Quantifier, comprendre et atténuer : réexaminer l’ordre des mesures
Ce qui ressort particulièrement des discussions, c’est que suivre une séquence figée de quantification, analyse et atténuation ne répondra pas au besoin urgent de nous attaquer à ce problème. Bien que, traditionnellement, ces étapes soient exécutées en séquence, lorsqu’il s’agit d’émissions de N2O, il est essentiel de réaliser que nous pouvons – et devrions – exécuter ces étapes en parallèle. Ce changement de mentalité est essentiel pour accélérer notre réponse à la crise climatique.
Bien que les modèles que nous utilisons pour prédire les émissions de N2O doivent encore être calibrés, on s’entend pour dire qu’ils sont suffisamment fiables pour orienter les mesures à prendre. Et ça change la donne. Nous n’avons pas besoin de tout comprendre parfaitement avant d’agir. Il existe aujourd’hui suffisamment de données pour influencer les décisions de conception et d’exploitation susceptibles de réduire considérablement les émissions de N2O.
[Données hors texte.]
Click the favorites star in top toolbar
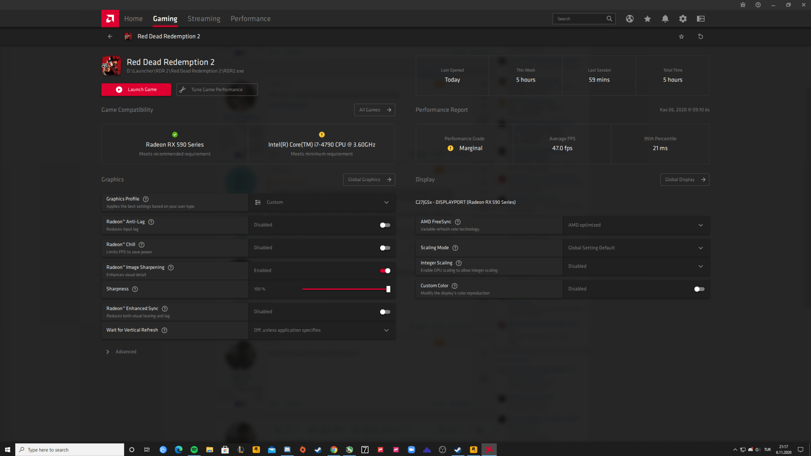 point(647,19)
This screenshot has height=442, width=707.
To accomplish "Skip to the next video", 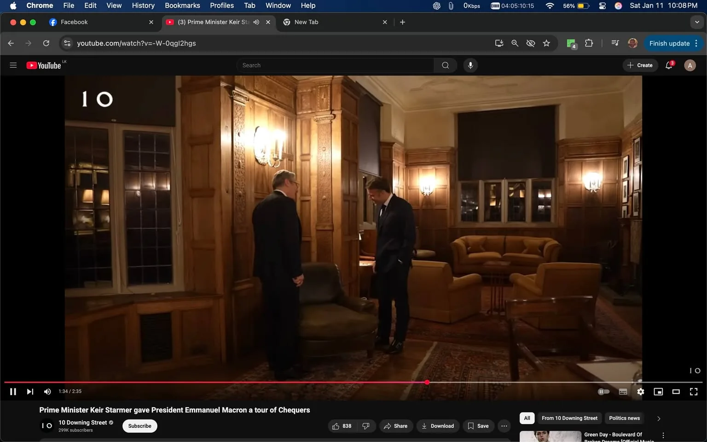I will coord(30,391).
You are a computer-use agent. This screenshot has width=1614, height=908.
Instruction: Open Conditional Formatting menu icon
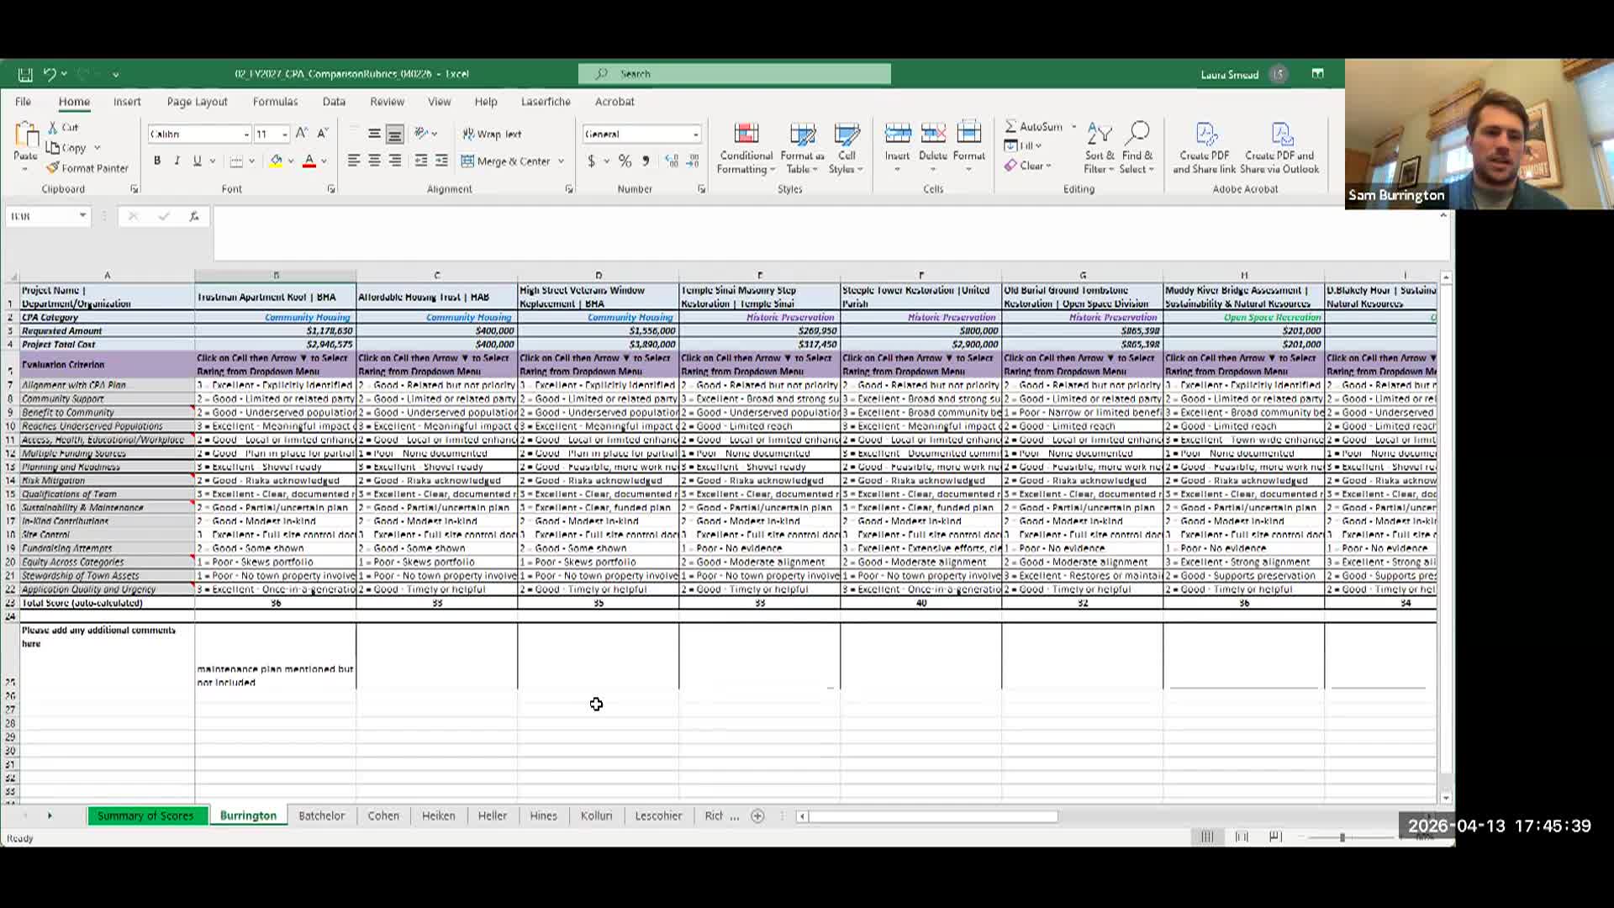coord(746,135)
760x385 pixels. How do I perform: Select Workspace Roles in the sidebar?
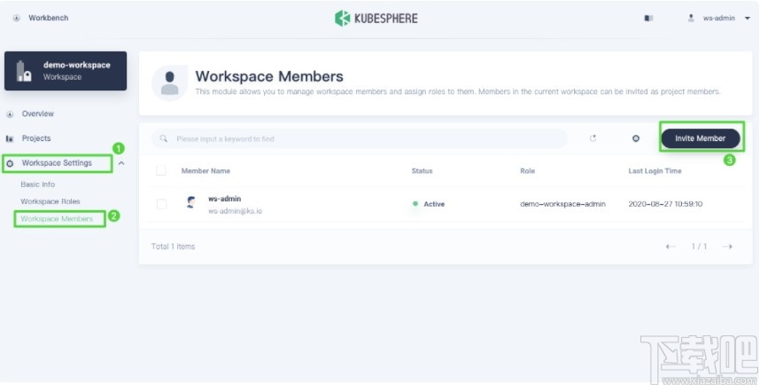(x=50, y=201)
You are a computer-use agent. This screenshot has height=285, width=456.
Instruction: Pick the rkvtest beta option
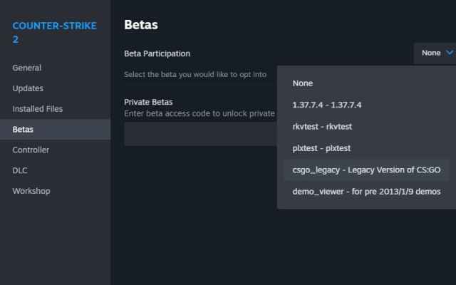coord(322,126)
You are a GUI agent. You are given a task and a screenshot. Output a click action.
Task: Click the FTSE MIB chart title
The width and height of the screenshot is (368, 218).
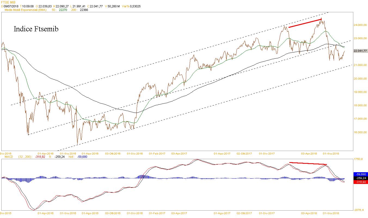tap(8, 2)
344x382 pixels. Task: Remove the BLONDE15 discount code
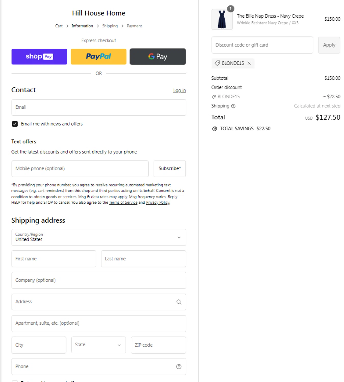pyautogui.click(x=249, y=63)
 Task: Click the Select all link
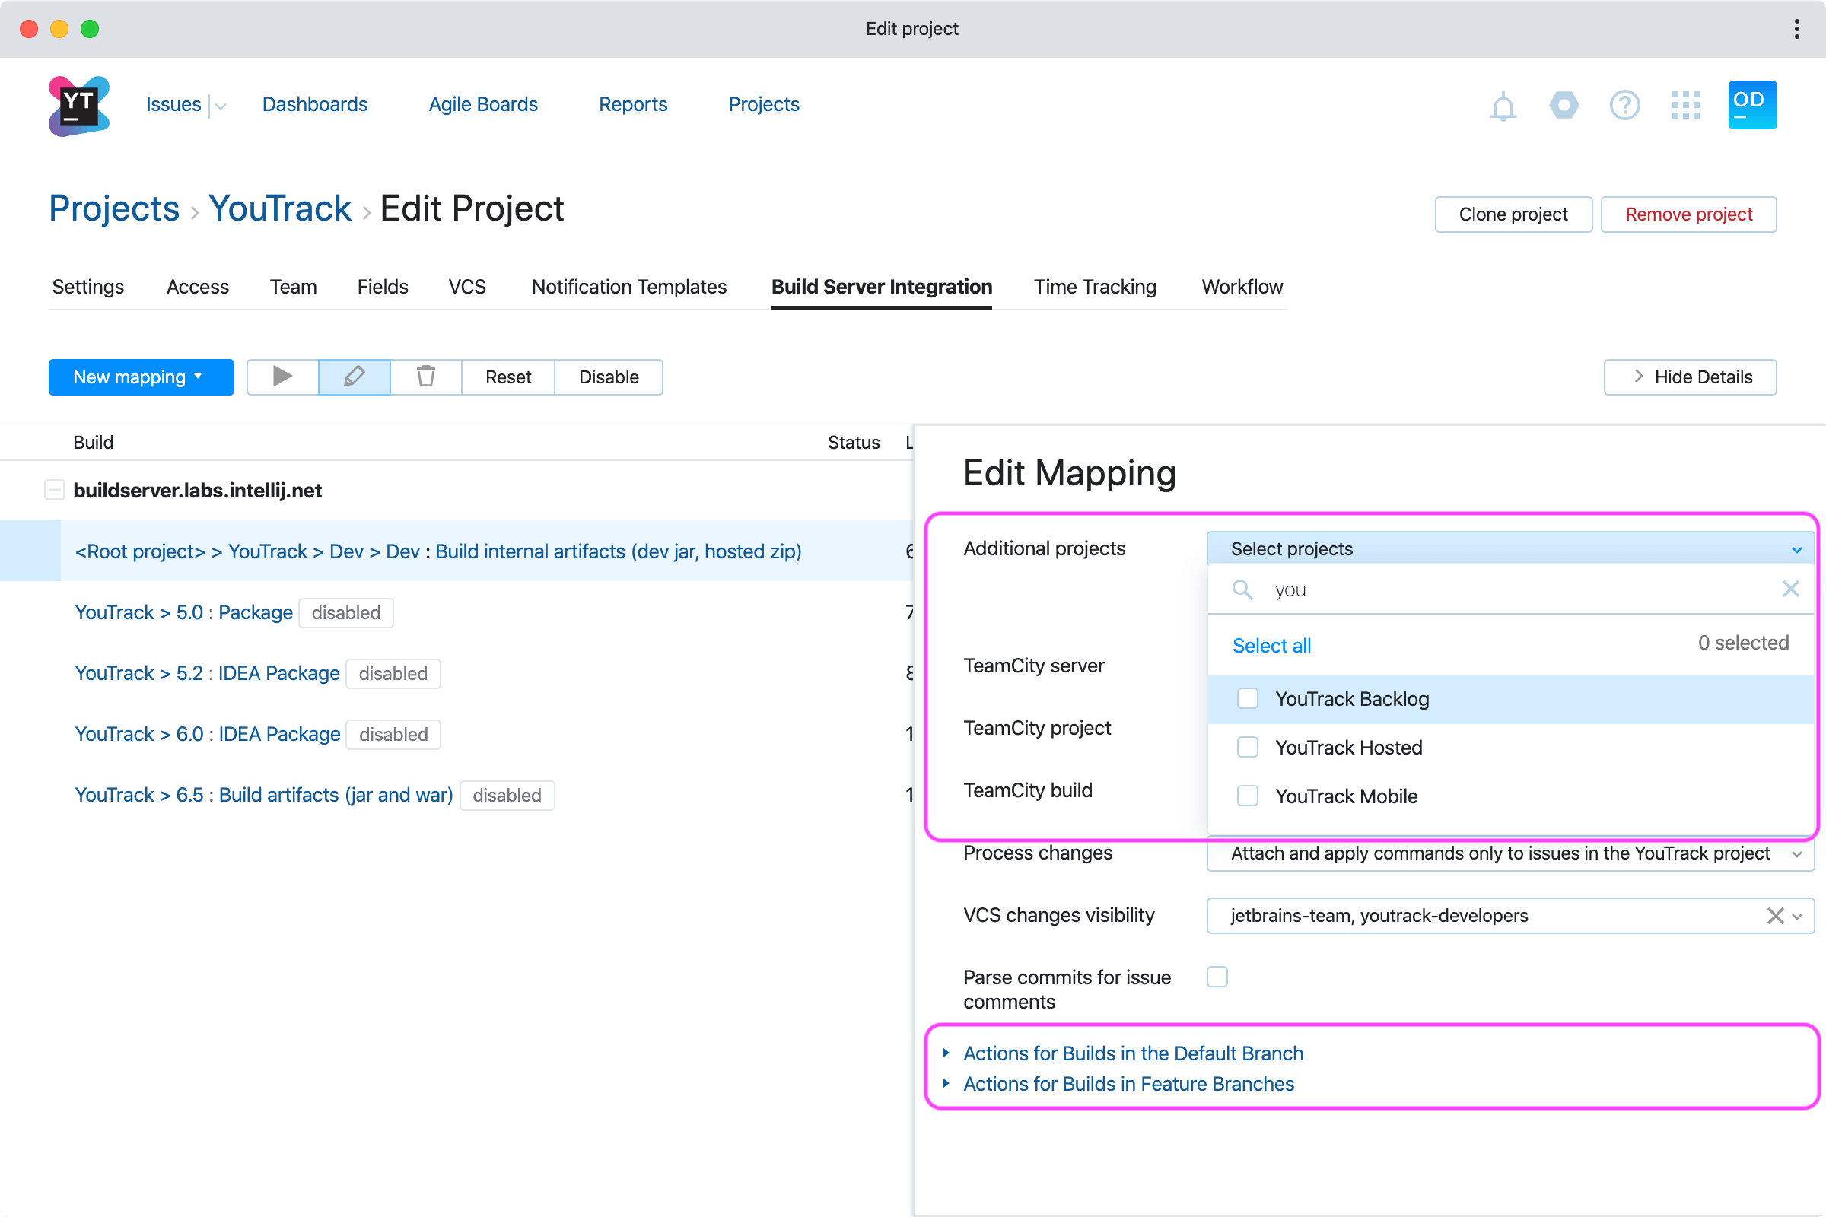[x=1271, y=646]
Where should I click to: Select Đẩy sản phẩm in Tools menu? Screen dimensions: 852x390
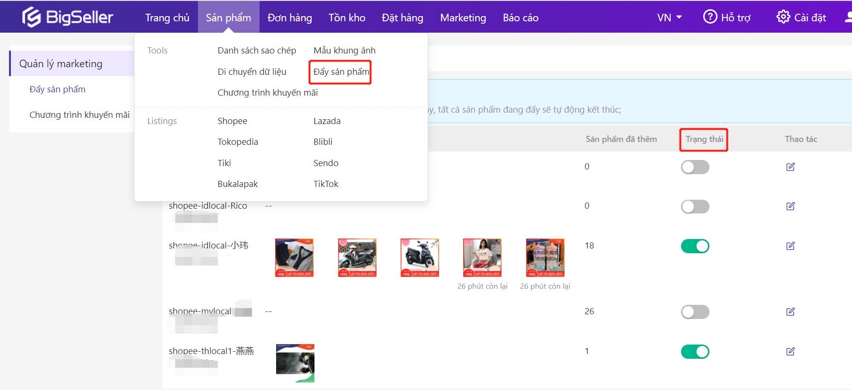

Par exemple, en Nouvelle-Zélande, AECOM a procédé à la modélisation du N2O et du CH4 pour les émissions opérationnelles et incorporées afin d’éclairer la prise de décision du client quant au nouveau procédé de traitement des eaux usées qu’il devrait construire et exploiter. En travaillant avec le réseau mondial d’AECOM pour élaborer un plan pratique et éclairé de surveillance des émissions, nous avons été en mesure de formuler des recommandations concernant l’installation d’appareils de mesure pour déterminer le point névralgique des émissions, puis d’en informer les responsables des contrôles en usine pour leur permettre d’anticiper et de réduire les émissions dans la mesure du possible.
Le rôle des ingénieurs en santé environnementale
Au-delà des émissions de N2O, mon expérience avec la WEFTEC m’a rappelé la responsabilité que nous avons en tant qu’ingénieurs dans le secteur des eaux usées. En effet, notre travail a une incidence directe sur le cycle biogéochimique mondial, c’est-à-dire la façon dont des nutriments comme l’azote et le phosphore se déplacent dans l’environnement.
Souvent, les activités humaines – même celles bien intentionnées comme la construction de digues contre les inondations – peuvent avoir des conséquences négatives non voulues sur les écosystèmes, notamment la destruction des habitats aquatiques. Les choix que nous faisons en tant qu’ingénieurs n’affectent donc pas seulement les problèmes immédiats que nous résolvons, mais touchent aussi l’environnement dans son ensemble.
En route vers la réduction des émissions de N2O, même dans les zones aveugles
Nos discussions sur les émissions de N2O lors de la WEFTEC 2024 ont bien montré que, même s’il reste encore beaucoup à découvrir, nous pouvons déjà agir de manière concrète sur les points connus.
Nous avons déjà établi que les modèles qui ne sont pas parfaitement calibrés indiquent quand même les bonnes tendances. Nous savons aussi que, même si la compréhension de la gestion du N2O est un processus itératif, nous pouvons prendre des décisions éclairées en équilibrant les compromis : devrions-nous accepter des émissions de N2O plus élevées lorsque l’approche réduit les émissions globales de GES, par exemple, ou augmenter le nombre de réacteurs en utilisant des structures en béton qui créent leurs propres empreintes carbone pour réduire les émissions de N2O?
Notre capacité à trouver un équilibre déterminera la santé de nos systèmes d’eau et de la planète dans son ensemble.